Methodology
WeekdayMealPrep.org is built around a discipline that many food sites avoid: the planning state should stay coherent across the whole product family. The builder should not be decorative, the week page should not be a disconnected demo, the prep schedule should not invent a new reality, and the grocery list should not pretend to be derived from a plan it never actually saw. This methodology page explains the product logic behind that approach.
1. Constraint-first planning
The site starts with constraints because real weekday systems break under unrealistic assumptions. Time, repetition tolerance, prep energy, and household complexity are treated as serious inputs rather than as decorative questionnaire theatre. That creates a more honest week shape before any shopping or prep narrative begins.
2. Continuity over novelty
The methodology favours continuity over superficial novelty. A user benefits more from one plan that stays connected through multiple pages than from several isolated outputs that each look momentarily clever.
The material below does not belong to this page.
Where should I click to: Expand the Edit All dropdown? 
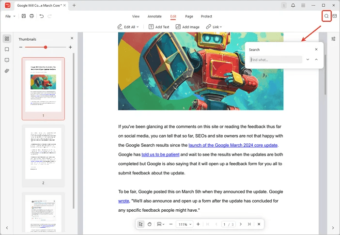click(128, 27)
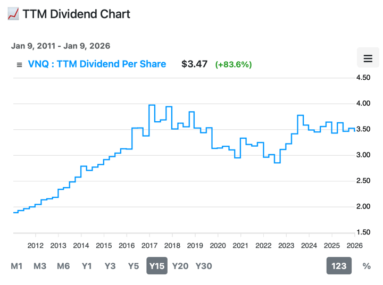This screenshot has height=285, width=383.
Task: Switch range to M6
Action: [63, 266]
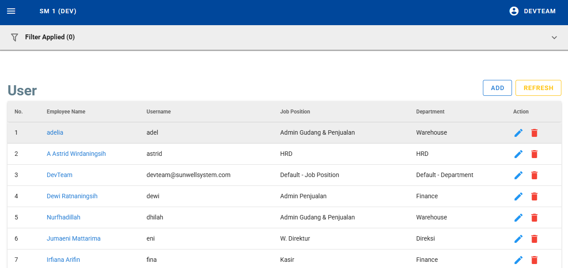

This is why the site treats the week as a backbone rather than a temporary display.
3. Explanatory density as product quality
A planning tool that only outputs boxes and buttons may pass a technical test while still failing a human review test. For that reason, explanatory copy is part of the product, not an afterthought. The site aims to tell users what they are seeing, how to interpret it, and where their judgment still matters.
4. Review standard
The site is reviewed across product pages, support pages, and trust pages as a family. A product page that works but feels skeletal is a quality issue. A legal page that exists but is too thin to establish trust is also a quality issue. A mobile navigation that technically opens but looks broken is not accepted as “good enough.”
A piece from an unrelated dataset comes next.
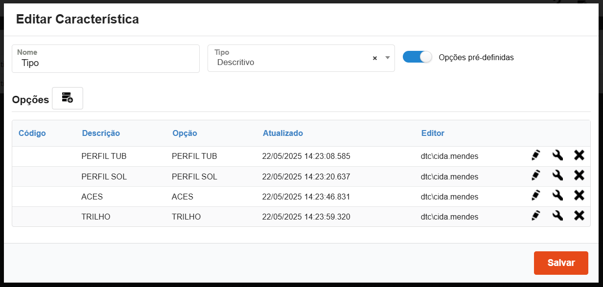This screenshot has width=603, height=287.
Task: Open wrench settings for PERFIL TUB row
Action: 557,155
5. Organisational, not clinical
The methodology is organisational. It can help reduce weekday friction, expose prep burden, and group shopping more practically. It cannot assess medical suitability, personal appetite, family dynamics, or food-safety execution. Those limits are not bugs in the legal pages; they are part of the honest design stance of the product.
6. Why policy pages are part of methodology
Trust language belongs inside product methodology because a planning tool becomes misleading the moment it sounds more certain than it really is. Privacy, terms, cookies, disclaimer, author identity, and contact are therefore treated as part of the site’s operating method, not just legal wallpaper.
7. Maintenance as part of method
A planning method is only trustworthy if it survives revision. When navigation breaks, when the trust layer drifts, or when a page starts feeling shell-like, the site treats repair as part of the method itself rather than as post-launch embarrassment.